Ahora, jubilado el hombre, piensa que no debe
perder el tiempo, y aprovechar los días que le quedan, llenando los vacíos de
su cultura. Este empeño se vio
exacerbado, también por un temor que le sobrevino cuando, tras el cese de sus actividades laborales, le preguntaron que a qué dedica sus horas de ocio.

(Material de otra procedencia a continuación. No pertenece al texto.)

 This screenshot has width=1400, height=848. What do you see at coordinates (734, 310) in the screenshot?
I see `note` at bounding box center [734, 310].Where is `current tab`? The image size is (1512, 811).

Él respondió que, en las mañanas, a dar vueltas por las viejas calles de Quito, del brazo de Rosana,
su consorte, y a las evocaciones; los viernes, con los amigos que aún le
quedan, en el café de antaño, cafetín en decadencia, pero que conserva el sepia
entrañable de las paredes y permite rumiar el pasado y reír, que la risa es –le
dice a la Rosana- terapia para combatir el tedio y la tristeza. Y añade: “Por
las tardes, a la lectura”. Fue cuando se
habló de la lectura que le alertaron: "Pero debes apurarte",
insinuando que los años vuelan en los tiempos postreros de la vejez; y que
"hay tantos libros en el mundo". Lo que Metodio, lejos de percibir la
carga de ironía y cierta dosis de inocente perversidad que llevaba la conseja y
que aludía a la inevitable ancianidad y su acelerada carrera hacia la muerte,
asumió la observación como si le viniese –quién sabe si de las lejanas
lecciones de su padre- la obligación de cumplir con el sentido estricto del
deber, y junto con ello, la angustia de saber que debía caminar contra reloj.

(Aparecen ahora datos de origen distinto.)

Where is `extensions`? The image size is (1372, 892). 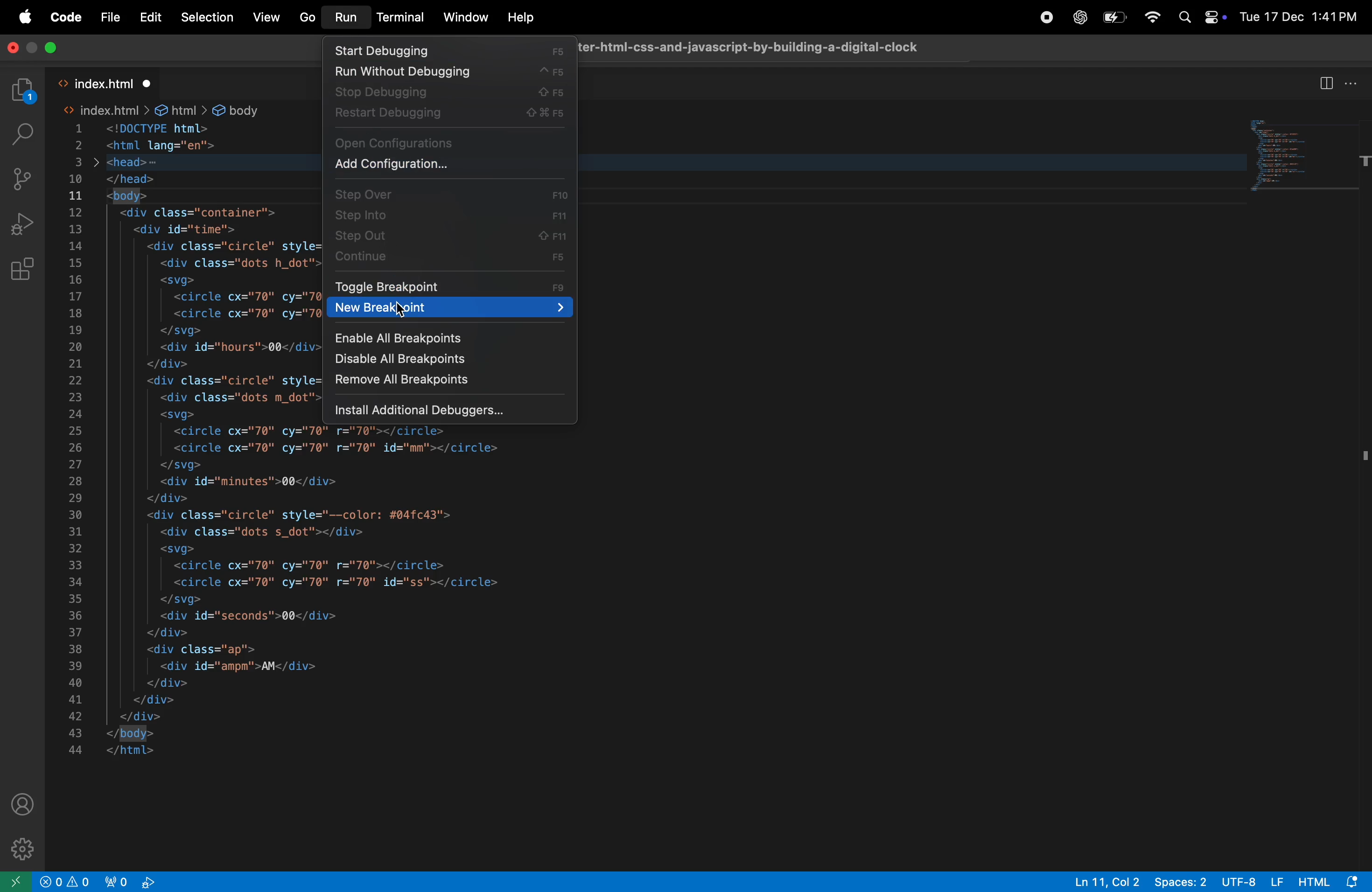
extensions is located at coordinates (23, 268).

Fue, pues, esta advertencia la que le precipitó a no parar. Pese a que, si se detuviese un instante a
reflexionar con calma y lograr que la
razón prevalezca, concluiría en lo inútil de su empeño, pues los libros siguen
publicándose en el mundo y es necio caminar a su ritmo. Pero Metodio no se detuvo a razonar. No pensó
que bien valía volver a la lectura interrumpida algún día de antaño, dedicando,
empero, tiempo prudente al disfrute gozoso de lo que pudiera caer en sus manos
o, cuando más, de lo que su raquítico presupuesto le permitiese, y nada más. En
vez de ello, sólo pensó en que ha perdido el tiempo, incluso miserablemente,
pues los copetines –que fueron abundantes y frecuentes- también, y no sólo el
trabajo para la manutención del hogar, ocuparon buena parte de esas horas,
irremediablemente perdidas. Y aunque
reconoce que le otorgaron placer; que las tertulias al calor de un frasco de
aguardiente y las anécdotas y bromas de los amigos fueron gratificantes, de
todas formas, las horas se perdieron. Si hubiera sentado cabeza, piensa, bien
pudo haberse puesto al día con las novedades literarias y los descubrimientos
científicos, de cuya velocidad alucinante está consciente. Por
eso, ahora, pese a sus limitaciones pecuniarias, pese a lo escuálido de su
pensión, fue, primero, a las librerías de viejo, en las cuales se proveyó de
todo aquello que faltaba en su biblioteca personal: los clásicos de la antigua y
de la nueva literatura, a precios más bien muy módicos. Luego, tentado por los señuelos de la
publicidad, acudió a las grandes librerías que ofrecen un surtido enorme de
títulos, mientras suenan en sus cómodos
espacios, acordes relajantes de una música leve, que invita a repantigarse en
un sillón y hojear los libros fragantes a papel recientemente impreso. Esto
último le cautivó, porque, para mayor atractivo, vino aquella muchacha a
ofrecerle, humeante, una taza de oloroso café que él paladeaba mientras hojeaba
la frescura de los inagotables volúmenes. Desde ese día, convirtió en hábito la
frecuentación a la lujosa librería, a sabiendas de que, pese a que nadie le
obligaba, sentía el deber de adquirir un volumen, de los tantos que se
mostraban en enormes mesas y estanterías y que él escogía, sin mucho criterio,
sin lograr serenarse tras la incertidumbre ante la frondosidad de títulos y
colores. Metodio salía, invariablemente, con un libro bajo el brazo, del
acogedor almacén y contento con esa gracia que añadía el librero, ese detalle:
unos coloridos separadores con frases alusivas a la cultura y fotos de ilustres
escritores. Nunca aceptó, por lo demás, el consejo de utilizar internet y
buscar los libros abundantes que por allí circulan, pues le era absurdo reemplazar
los libros físicos por la pantalla del ordenador. Pues, ¿acaso esa pantalla se
deja acariciar, abrir y cerrar la pasta, volver, de cuando en cuando, a la
solapa y cerrarla, como se cierra el libro para reabrirlo en el bus, en el
café, en la alcoba? Y claro, las novedades no andaban por la Red.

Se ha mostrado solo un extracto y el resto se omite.